►

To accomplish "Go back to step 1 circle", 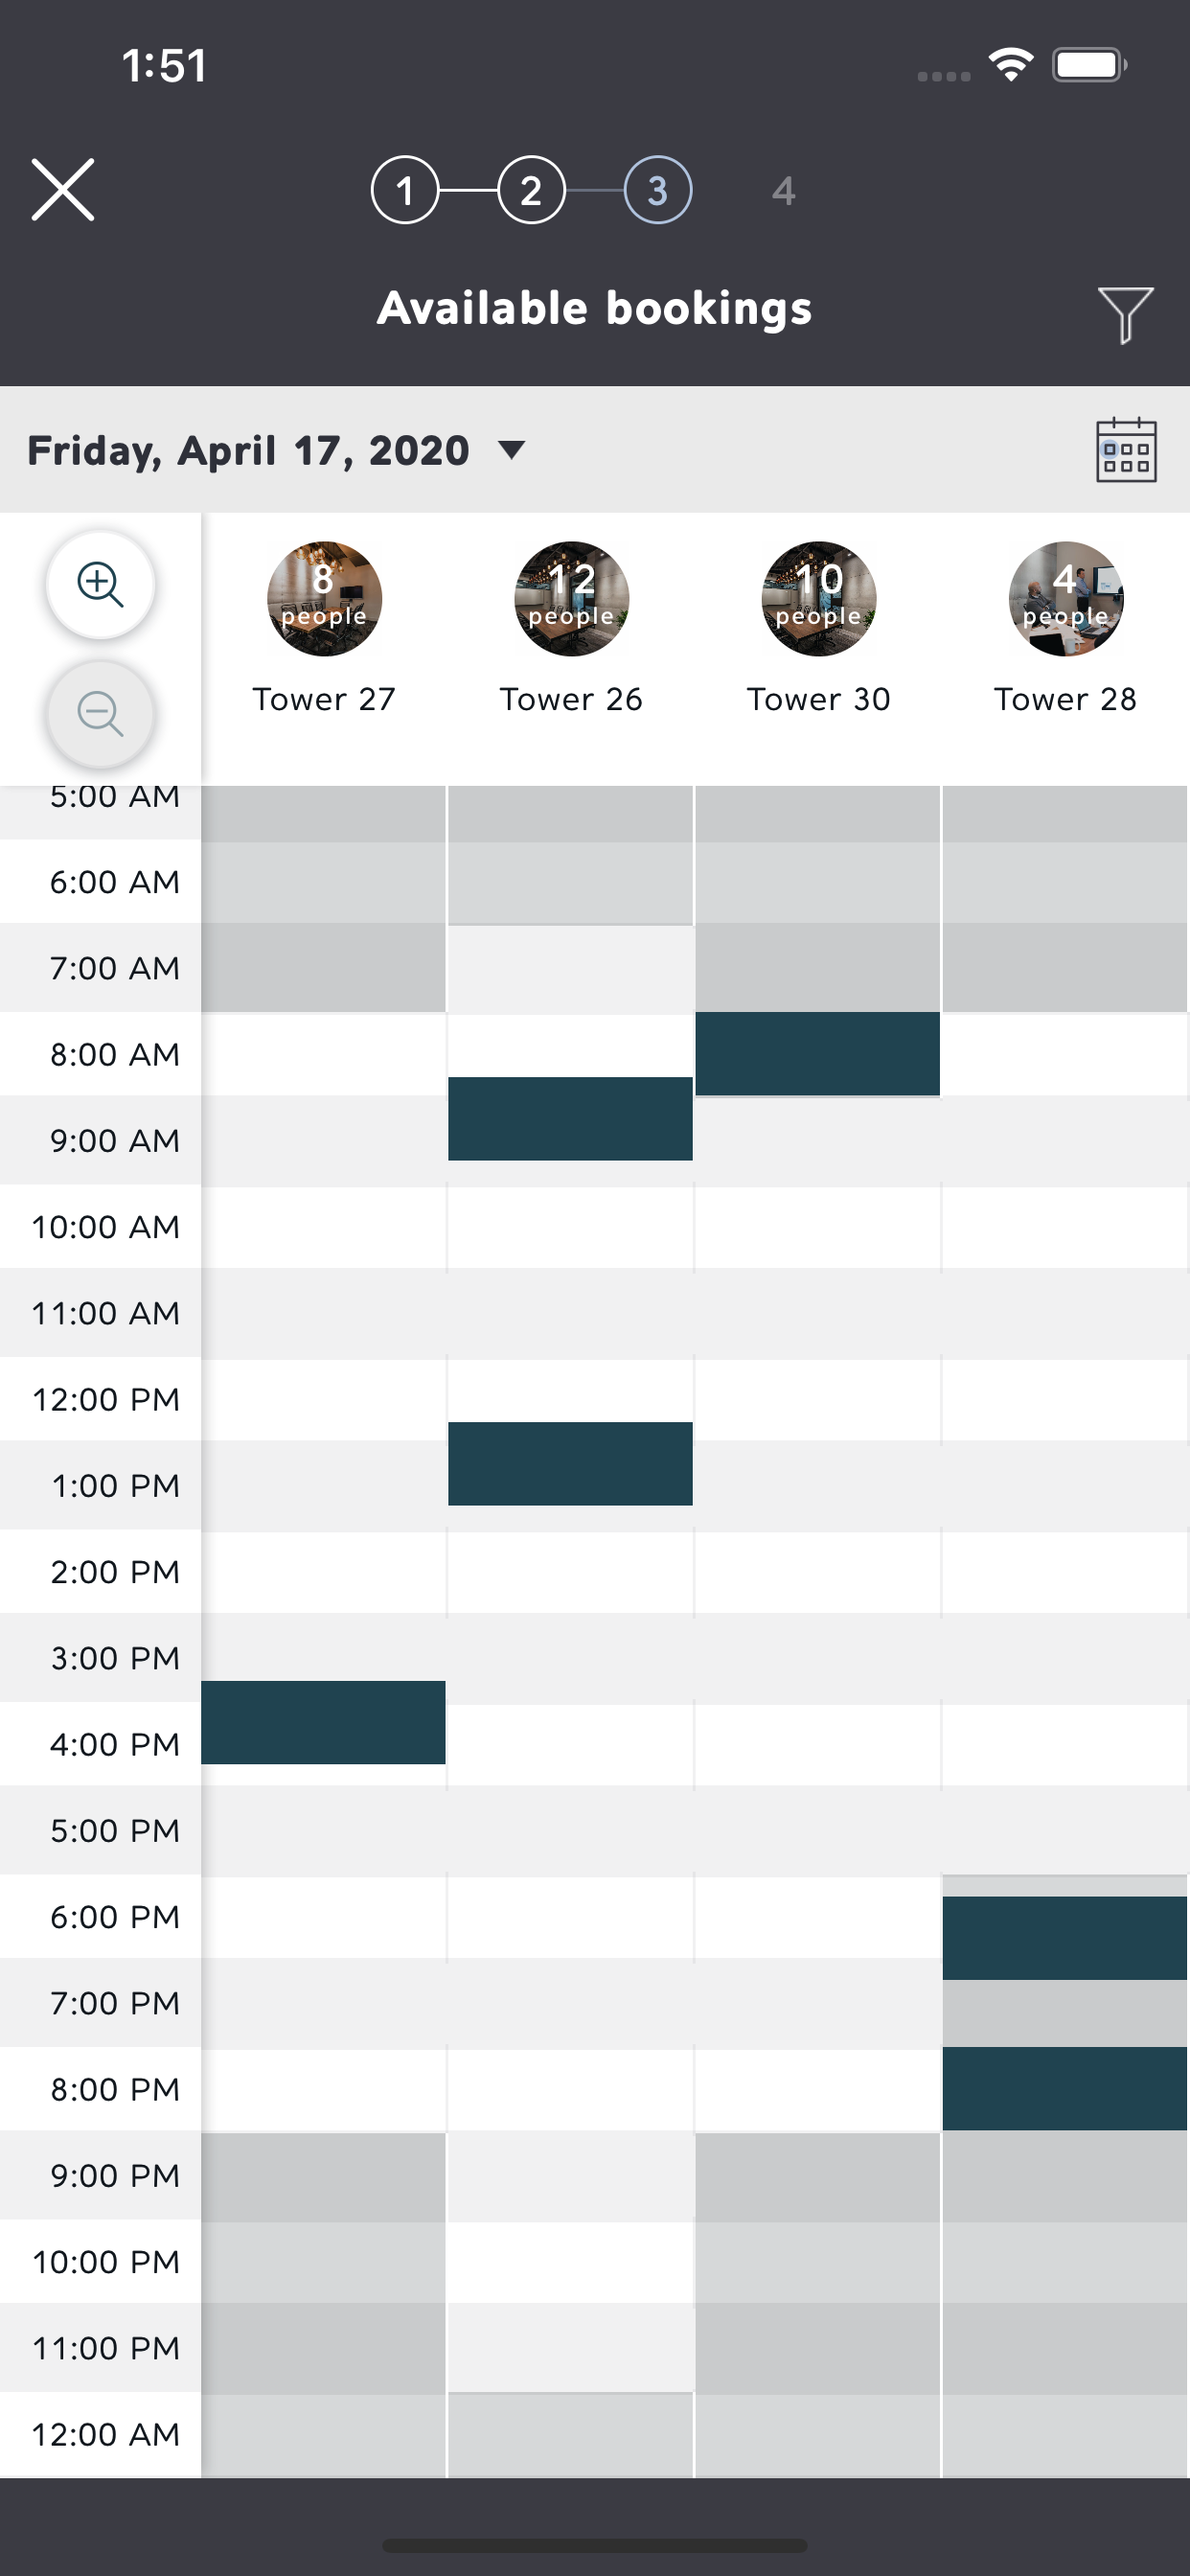I will [x=405, y=190].
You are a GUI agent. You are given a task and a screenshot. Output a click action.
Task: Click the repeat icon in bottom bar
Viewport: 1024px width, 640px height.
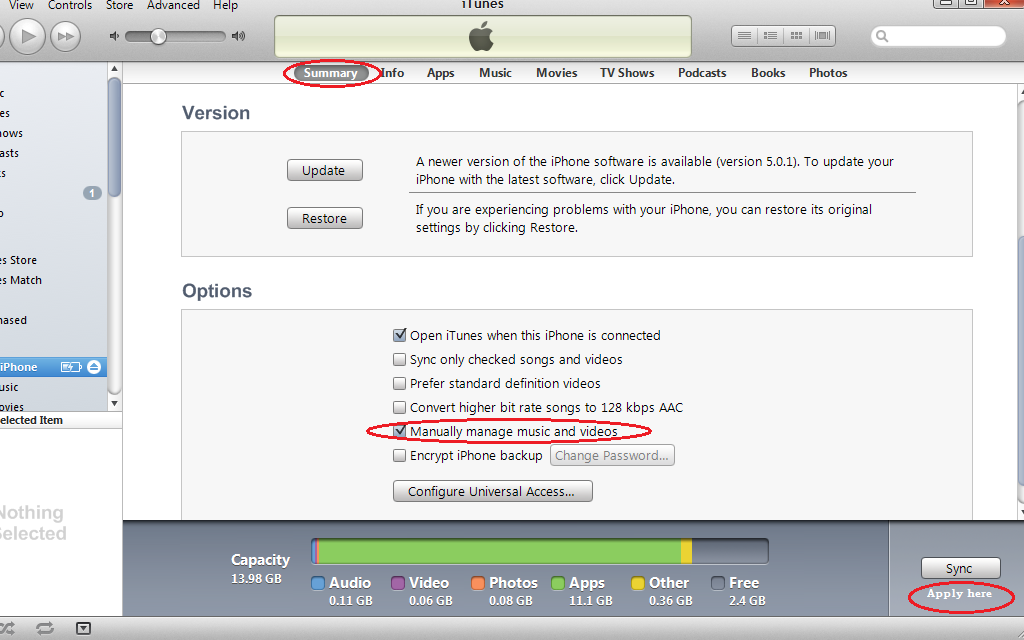[45, 628]
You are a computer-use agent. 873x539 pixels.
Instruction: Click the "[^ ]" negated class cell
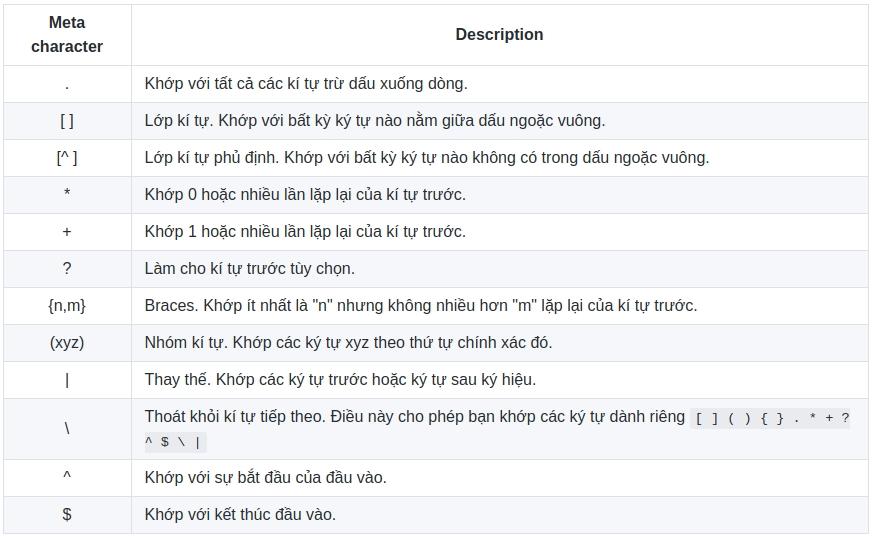[67, 158]
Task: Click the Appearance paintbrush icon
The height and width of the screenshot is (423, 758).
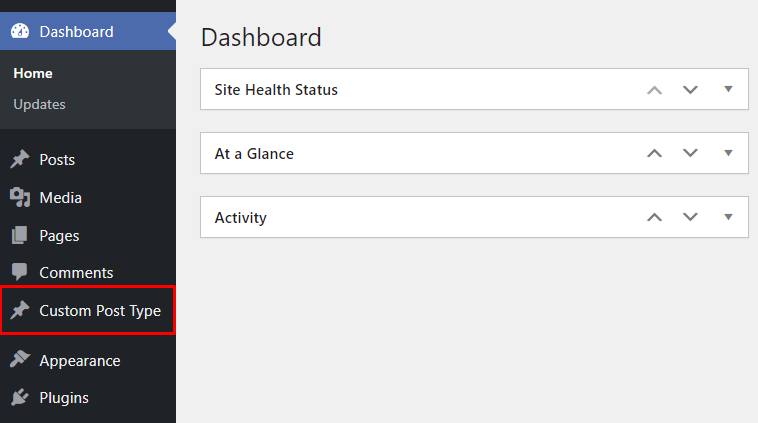Action: (x=20, y=360)
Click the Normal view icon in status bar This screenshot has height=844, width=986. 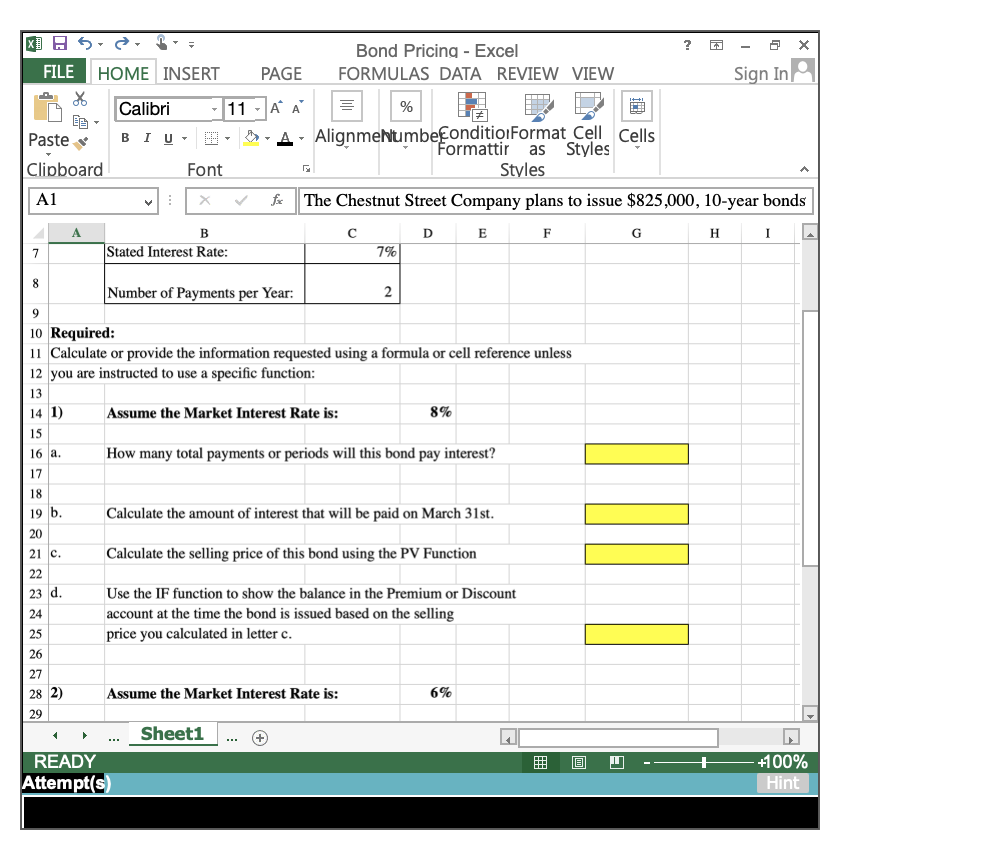(x=541, y=762)
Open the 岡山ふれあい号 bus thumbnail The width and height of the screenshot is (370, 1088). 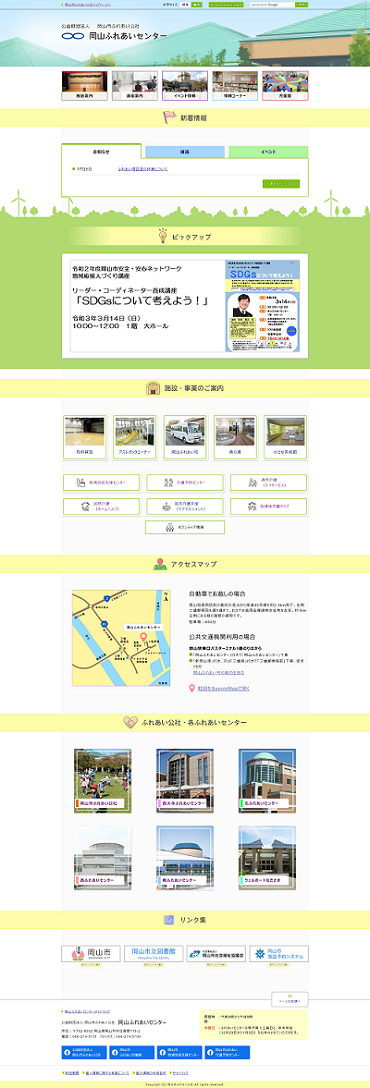[185, 436]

◄

Task objective
Determine how many lines above have the string "agent" and output nothing besides the count.

Finished exercise
2